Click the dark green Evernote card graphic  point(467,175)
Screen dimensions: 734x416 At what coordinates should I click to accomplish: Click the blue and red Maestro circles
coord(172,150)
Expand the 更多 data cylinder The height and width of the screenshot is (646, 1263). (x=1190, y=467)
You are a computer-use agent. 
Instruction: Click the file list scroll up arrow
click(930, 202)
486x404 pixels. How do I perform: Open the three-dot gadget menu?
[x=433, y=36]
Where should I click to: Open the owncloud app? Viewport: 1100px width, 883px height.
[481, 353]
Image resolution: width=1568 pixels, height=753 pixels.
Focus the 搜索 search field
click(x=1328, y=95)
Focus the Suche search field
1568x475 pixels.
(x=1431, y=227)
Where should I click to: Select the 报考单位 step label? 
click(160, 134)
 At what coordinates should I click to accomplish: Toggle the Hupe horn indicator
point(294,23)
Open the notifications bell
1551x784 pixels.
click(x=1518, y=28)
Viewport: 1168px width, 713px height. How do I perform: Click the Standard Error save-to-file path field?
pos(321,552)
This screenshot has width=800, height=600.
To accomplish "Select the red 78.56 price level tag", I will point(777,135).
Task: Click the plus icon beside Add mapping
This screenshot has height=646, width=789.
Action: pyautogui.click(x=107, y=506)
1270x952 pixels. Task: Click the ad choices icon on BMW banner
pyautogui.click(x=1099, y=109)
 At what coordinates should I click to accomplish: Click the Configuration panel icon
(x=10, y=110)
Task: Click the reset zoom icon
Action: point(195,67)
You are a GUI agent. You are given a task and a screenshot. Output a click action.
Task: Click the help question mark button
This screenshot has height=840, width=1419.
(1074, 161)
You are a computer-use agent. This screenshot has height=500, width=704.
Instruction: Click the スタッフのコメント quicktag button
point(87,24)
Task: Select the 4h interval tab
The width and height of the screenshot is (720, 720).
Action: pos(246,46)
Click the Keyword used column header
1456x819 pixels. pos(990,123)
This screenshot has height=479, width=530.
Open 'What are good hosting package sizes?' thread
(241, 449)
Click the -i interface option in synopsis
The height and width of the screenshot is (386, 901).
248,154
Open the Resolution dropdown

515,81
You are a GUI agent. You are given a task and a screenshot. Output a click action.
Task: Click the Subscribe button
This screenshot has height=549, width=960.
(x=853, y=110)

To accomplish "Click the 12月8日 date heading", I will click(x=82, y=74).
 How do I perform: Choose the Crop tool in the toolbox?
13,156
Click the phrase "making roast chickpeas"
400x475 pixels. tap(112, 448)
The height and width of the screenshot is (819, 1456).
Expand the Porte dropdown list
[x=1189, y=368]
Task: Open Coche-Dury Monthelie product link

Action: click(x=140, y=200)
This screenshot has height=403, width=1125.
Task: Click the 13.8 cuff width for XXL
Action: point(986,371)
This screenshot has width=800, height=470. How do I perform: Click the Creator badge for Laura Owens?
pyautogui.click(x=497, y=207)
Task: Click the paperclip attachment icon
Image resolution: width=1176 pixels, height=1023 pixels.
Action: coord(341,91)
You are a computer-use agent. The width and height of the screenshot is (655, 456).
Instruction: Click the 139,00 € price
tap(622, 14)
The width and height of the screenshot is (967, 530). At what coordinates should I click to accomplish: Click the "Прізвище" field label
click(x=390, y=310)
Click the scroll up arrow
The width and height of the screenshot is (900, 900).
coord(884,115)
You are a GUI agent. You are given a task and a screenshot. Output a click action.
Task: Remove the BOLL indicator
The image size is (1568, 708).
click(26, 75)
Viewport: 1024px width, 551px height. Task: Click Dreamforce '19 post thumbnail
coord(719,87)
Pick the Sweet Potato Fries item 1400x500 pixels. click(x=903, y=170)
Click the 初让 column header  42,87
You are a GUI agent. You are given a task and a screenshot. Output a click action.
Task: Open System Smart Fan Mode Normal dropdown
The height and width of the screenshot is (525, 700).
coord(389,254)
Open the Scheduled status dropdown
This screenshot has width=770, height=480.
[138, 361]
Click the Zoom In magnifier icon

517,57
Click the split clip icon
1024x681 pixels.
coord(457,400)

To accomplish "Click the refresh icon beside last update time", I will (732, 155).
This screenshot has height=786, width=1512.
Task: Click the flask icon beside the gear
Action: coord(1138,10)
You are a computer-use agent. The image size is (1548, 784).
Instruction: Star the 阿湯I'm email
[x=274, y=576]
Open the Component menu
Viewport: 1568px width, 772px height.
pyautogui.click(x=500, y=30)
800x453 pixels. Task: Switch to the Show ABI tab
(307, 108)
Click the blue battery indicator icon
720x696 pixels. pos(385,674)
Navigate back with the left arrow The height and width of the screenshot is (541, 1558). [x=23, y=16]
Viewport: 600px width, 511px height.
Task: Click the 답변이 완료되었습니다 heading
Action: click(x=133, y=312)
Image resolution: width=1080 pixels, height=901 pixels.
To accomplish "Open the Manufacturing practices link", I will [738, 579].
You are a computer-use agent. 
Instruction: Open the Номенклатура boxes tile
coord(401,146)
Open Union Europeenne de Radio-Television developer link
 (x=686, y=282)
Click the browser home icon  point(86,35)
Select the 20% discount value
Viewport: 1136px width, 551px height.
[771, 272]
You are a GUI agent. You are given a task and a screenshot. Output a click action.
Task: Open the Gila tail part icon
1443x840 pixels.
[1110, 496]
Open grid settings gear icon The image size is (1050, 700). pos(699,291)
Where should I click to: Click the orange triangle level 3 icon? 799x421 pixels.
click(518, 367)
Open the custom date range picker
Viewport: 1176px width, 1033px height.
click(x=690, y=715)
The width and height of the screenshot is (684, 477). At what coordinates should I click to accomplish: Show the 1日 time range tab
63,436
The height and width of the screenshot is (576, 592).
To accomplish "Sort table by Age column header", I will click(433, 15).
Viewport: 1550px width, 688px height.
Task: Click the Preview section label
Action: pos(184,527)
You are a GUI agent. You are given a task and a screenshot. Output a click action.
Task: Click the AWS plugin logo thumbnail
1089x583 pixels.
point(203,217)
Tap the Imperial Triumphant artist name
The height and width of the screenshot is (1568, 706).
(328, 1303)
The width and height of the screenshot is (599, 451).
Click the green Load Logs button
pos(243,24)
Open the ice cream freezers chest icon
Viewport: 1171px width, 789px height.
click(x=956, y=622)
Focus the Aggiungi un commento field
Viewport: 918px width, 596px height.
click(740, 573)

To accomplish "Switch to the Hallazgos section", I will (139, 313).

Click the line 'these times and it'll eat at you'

==============================

→ TASK DIRECTIONS
Every line above that holds the string "computer" counts once; give the total and nothing more.

→ SOLUTION BELOW
5